DisTools examples: Dimension reduction of the dissimilarity space

The dissimilarity space may have a very large dimensionality. This may cause severe computational problems. Here some techniques for dimension reduction are shown. It is assumed that readers are familiar with PRTools and will consult the following pages where needed:

Intuitively one expects that more objects available for training a classifier will result in a better classification performance. This is not true for a number of pattern recognition algorithms. The dissimilarity approach suffers in at least two ways from large training sets. If all training objects are used for representation as well, the dissimilarity matrix grows in two directions when more objects are added: a larger set of examples in represented in a vector space with a growing dimensionality. Several procedures may thereby suffer from the curse of dimensionality (overtraining or peaking). In addition there is a computational problem: the number of dissimilarities to be computed increases with the square of the number of objects. The memory demands grow in the same way.

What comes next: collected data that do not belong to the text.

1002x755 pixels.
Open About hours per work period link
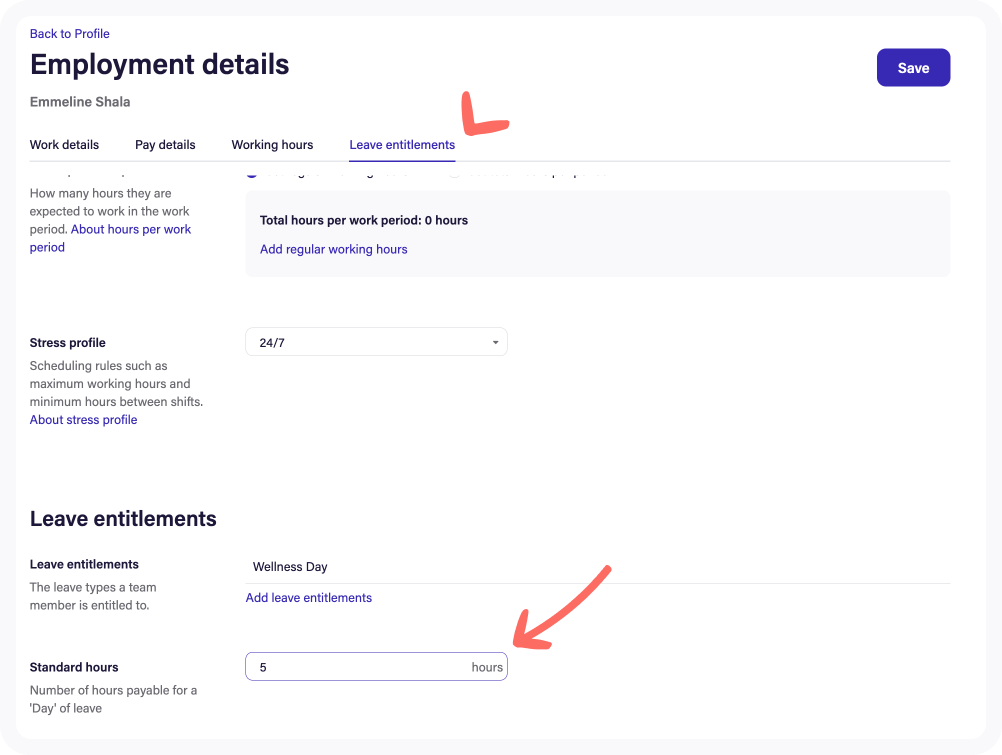coord(130,230)
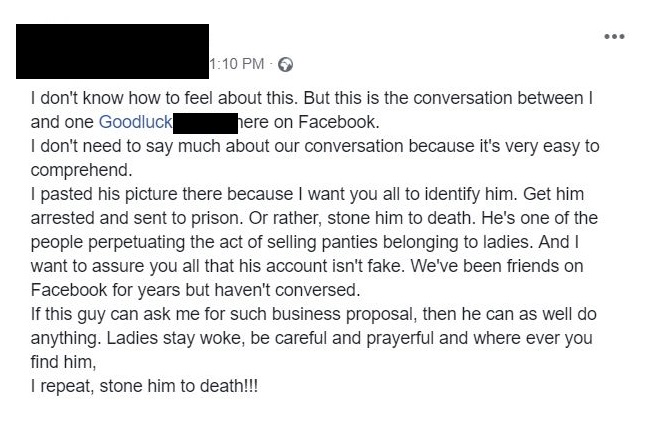Click the blacked-out surname after Goodluck
652x440 pixels.
204,123
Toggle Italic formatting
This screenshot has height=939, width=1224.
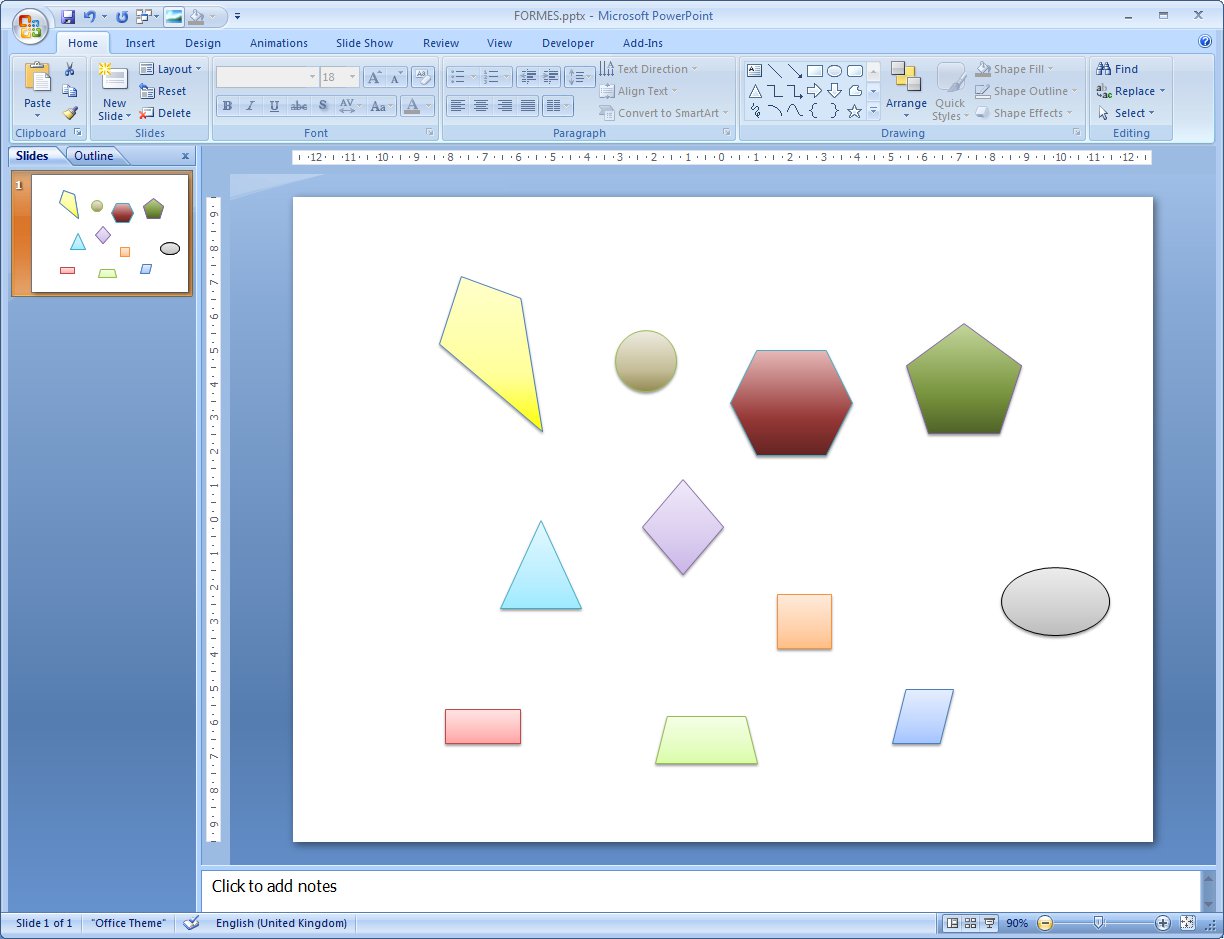pos(250,105)
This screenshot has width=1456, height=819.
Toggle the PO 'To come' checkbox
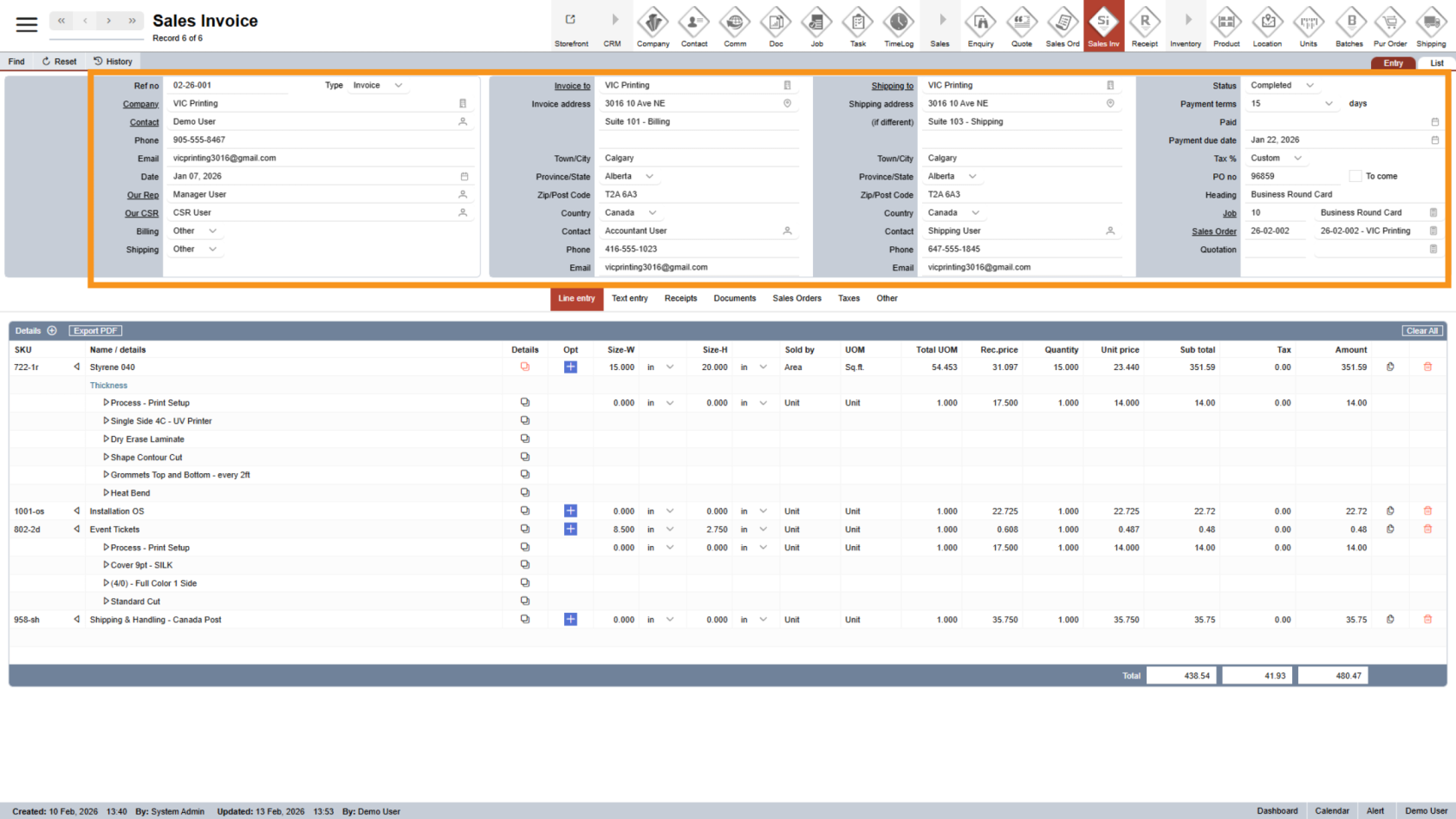pyautogui.click(x=1355, y=177)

It has to be doubted whether the dimensionality should really grow as fast as the number of objects. Problems have a finite intrinsic dimensionality. The clouds of objects represented in dissimilarity space will not necessarily be in linear subspaces, so some growth of dimensionality may always be profitable, but if this growth is slower than the number of objects the accuracy of the density estimates or classifiers will still grow.

A very nice property of the dissimilarity representation is that, unlike features, dissimilarities with objects behave very similar if a representation object is exchange for another, similar one: scaling and densities will hardly be affected. For this reason a random selection of objects makes sense. In particular if larger sets are considered.

D = chickenpieces(15,60);
D = setprior(D,getprior(D)); % set class priors to class frequencies
e = clevald(D,{knndc,knnc,fisherc},[1,2,3,5,7,10,15,20,30,50],[],10)
plote(e,'noapperror')

In this example some learning curves are computed. Training sets are selected at random. Representations sets are by default equal to the training sets and thereby also random.

Several systematic selections are possible and have been studied in the literature: the use feature selection procedures, cluster analysis, a careful uniform distribution of objects, just selecting objects in the tails of the distributions, far away from the decision boundary, close to the decision boundary, etcetera. So any routine for reducing a set of objects to a smaller set, as well as for reducing a set of features may be studied. Here are some examples.

U1 = protselfd('random'); U1 = setname(U1,'random');
U2 = protselfd('LOO'); U2 = setname(U2,'LOO NN');
U3 = protselfd('maxdist'); U3 = setname(U3,'KCentres');
U4 = pcam;
U5 = featseli('NN'); U5 = setname(U5,'IndFeatSel');
U = {U1,U2,U3,U4,U5};
repeats = 5;
gendata = genddat([],0.5);

e = clevalfs(D,U,fisherc,[1,2,3,5,7,10,15,20,30],gendata,repeats);
plote(e,'noapperror')

Exercise

  1. Use a feasible subset of the polydism57 dataset to run the above experiment many times to find a stable set of curves.
  2. Compare the final results with the LOO NN error on the given dissimilarities (use nne).
  3. Is the PCA result useful?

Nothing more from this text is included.